Aslan tarafından yönetilen ceylan ordusu, ceylan tarafından yönetilen aslan ordusunu yener. Büyük İskender.

Bu günlerde pek heyecanlı savaş, film dizileri izlercesine televizyonlarda savaş senaryoları çiziliyor. Ege ve Akdeniz’de petrol aramaları ile ilgili muhtemel bir savaşta, bölge ülkelerinin askeri güçleri karşılaştırılıyor.

         Askeri güçlerin sıralanmasında

1-Asker sayısı

2-Uçak-tank-zırhlı araç-obüs topları, savaş gemileri, muhrip, fırkateyn, destroyer ve denizaltı sayıları ile yardımcı gemilerin sayısı karşılaştırılıyor.

3-Oduların eğitim ve disiplini ortaya konuluyor

4-O ülkenin ekonomik yapısının, savaşa ne kadar dayanabileceği hesap ediliyor.

5-Bütün bunlar ele alınırken o ülkenin ordusunun geçmişi, savaş tecrübesi, tarihsel süreci belirleniyor.

         Magazin ortamında TV’de ya da bir savaş filminde bunların hepsi doğru olabilir ama gerçek hayat böyle midir? Sadece maddi araç gereçlerle mi savaş kazanılır.
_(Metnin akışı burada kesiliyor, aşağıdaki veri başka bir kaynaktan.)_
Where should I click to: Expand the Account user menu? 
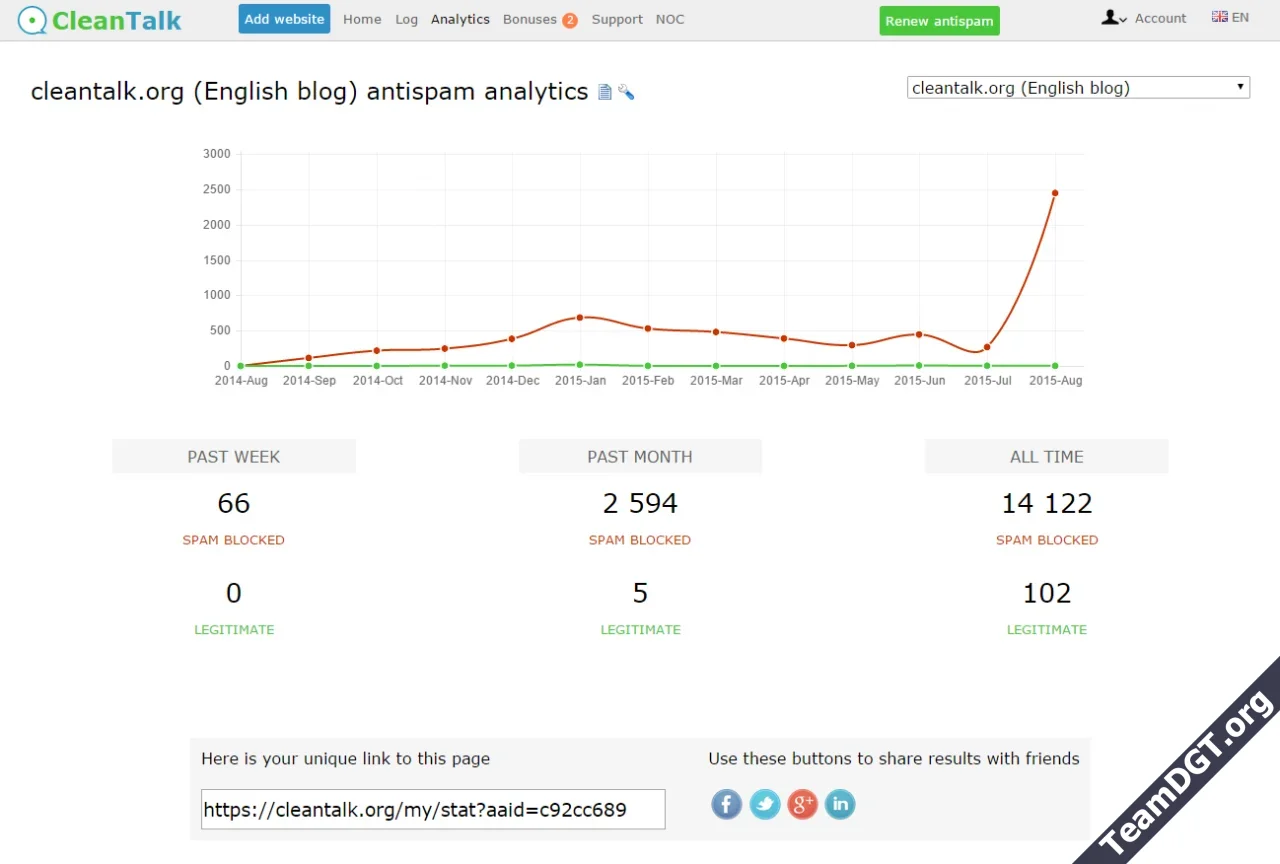1144,18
         Az buçuk tarihi bilgisi olan herkes  , Makedonyalı İskender 30 bin askeri ile 100 bin kişilik Pers(Fars-İran ordusunu, Darius’u mağlup etmiştir. En büyük etmen de ne olmuştur tahmin bile edemezsiniz. Pers ordusunun standart mızraklarından 25 santim daha uzun mızraklar ile ordusunu donatan İskender, göğüs göğüse savaşta uzun mızraklar ile Pers ordusunu mağlup etmişlerdir.)
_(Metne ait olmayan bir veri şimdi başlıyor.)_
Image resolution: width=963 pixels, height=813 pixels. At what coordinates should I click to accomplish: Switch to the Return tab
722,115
         Alpaslan 1071 de bütün yan destek kuvvetlerine Kürt-Gürcü katılımlarına rağmen 35/40 bin kişiyi anca bir araya getirebilmiş ve fakat Romen Diyojen Bizans ordusu 200 bin askerden oluşuyordu. Ama savaşı Alpaslan 3 nedenle kazanır. Bizans ordusundaki Türk aşiretlerinin Alpaslanın yanına geçmesi, Alpaslanın ordusunda yeni ülke fütuhatı umut ve heyecanın var olması. Bizans ordusunda ise yığma paralı askerler. Ve KURT KAPANI taktiği ile Bizans ordusunu kapana sokup imha etmeleridir.
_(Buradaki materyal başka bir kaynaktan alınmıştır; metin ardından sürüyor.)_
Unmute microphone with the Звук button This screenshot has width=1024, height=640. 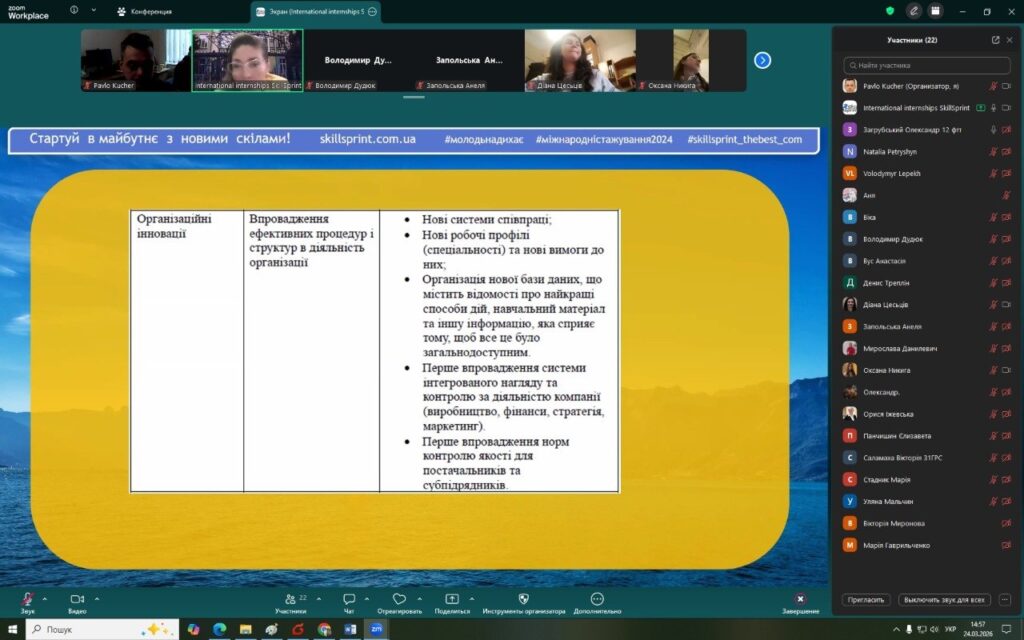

         Şayet teknoloji ve insan sayısının üstünlüğü kesin olarak savaşlarda belirleyici olsa idi Çanakkale’de, devrin en modern top ve teçhizatına karşı duran Osmanlı Türk askeri galip gelemez ve bunları durduramazdı.

         26 Ağustos taarruzunda Türk ordusu bir yılda aşılamaz denilen Yunan hattını 4 günde tarumar etmiştir.

         Dünyanın en teknolojik ordusuna sahip olan ABD’de Vietnam’a mağlup olmuştur.

         1967 Arap-İsrail savaşında nüfusu iki milyonu bile bulmayan İsrail, kendisinden kat be kat üstün Arap devletlerini 6 günde perişan etmiştir. Arap cengaverleri (!) tankı bırakıp kaçıyorlardı. Tankın içinde olsalar imha edilecek, ama tankı bırakınca İsrail askeri tankı alacak ve Arap kaçıp kurtulacaktı.

         Saddam’ın Cumhuriyet muhafızları ABD askerlerine bir tek mermi sıkmadan teslim oldular.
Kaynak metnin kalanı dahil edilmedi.